The Undone Work
A machine knitting research residency
Artist Residency — May 2026
Shop Gal, 248 Johnston St, Fitzroy
About the work
Loré Loré was born from the love of making something beautiful that can be cherished. Something intentional. Since 2009, knitwear designer Lorena has worked in natural fibres, wool, alpaca, cotton, silk, producing small-batch accessories and garments that are made to last and made to be felt.
From the beginning, the work was grounded in slow fashion values: not as a trend, but as a natural extension of how Lorena grew up understanding quality. What is made by hand carries something that cannot be replicated at scale.
Not everything that can be made is worth making.
And not everything worth making has ever been made.
The machine
Despite the name, the domestic knitting machine is not automatic. Every piece begins with calculation: stitch counts, tension, row ratios, shaping mathematics. The carriage is moved by hand. Stitches are manipulated by hand. Needles are selected, transferred, repositioned, by hand.
It is a meditative, technical, and at times unforgiving craft. Hours can pass in the tracing of a single technique. The gratification of completing something you have designed and constructed from the first cast-on to the last cast-off is unlike anything else.
The residency project
When Loré Loré became a production label, something narrowed. Developing technically complex knitwear is time-consuming in ways that are difficult to account for in a price. In those early years, when handmade craft was still a niche conversation, justifying that labour was genuinely hard. Slowly, the deeper exploration of what the machine could do fell away.
At university, the technical skills were still forming, yet that was the last sustained period of working through technique for its own sake. This residency is the first real opportunity to return to that, now with considerably more skill and experience to bring to it.
The swatch library
Each week across May, new swatches will be added to this wall. Each one documents a technique: the stitch structure, the yarn used, the time it took, and the handwritten calculations behind it.

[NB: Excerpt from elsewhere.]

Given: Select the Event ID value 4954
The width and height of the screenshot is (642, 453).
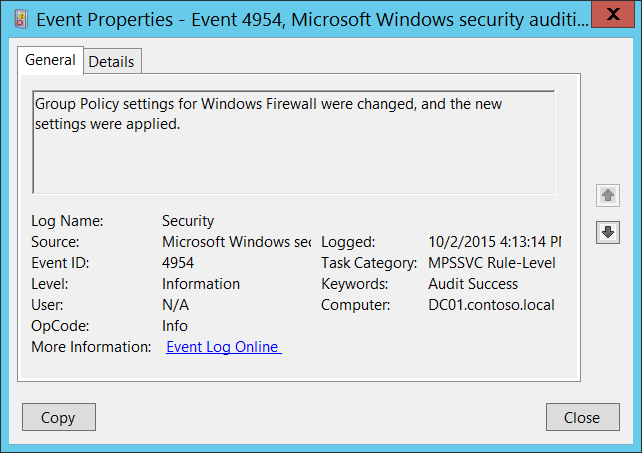Looking at the screenshot, I should 178,263.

Some of these techniques have never appeared in production work precisely because the time they require makes them commercially unviable. Garter stitch requires the knitting to be turned every single row. Large cables require manual intervention at each cross. These are not failures. They are the edge of what the domestic machine can do, and the edge of what a maker can reasonably produce and sell.
That honesty is part of the project. The wall is a record of a designer weighing creativity against viability, and for once, letting creativity run without that constraint.
Studio Notes
What follows is a record of the work as it happens. Each entry documents a technique, a swatch, a material decision, or a reflection from the residency. Some entries will be brief.
Some will go deeper into the mathematics and the making. All of them are honest.
The wall is still being built. Come back and watch it grow.
Residency Setup
The machine is in the space. The project begins Wednesday.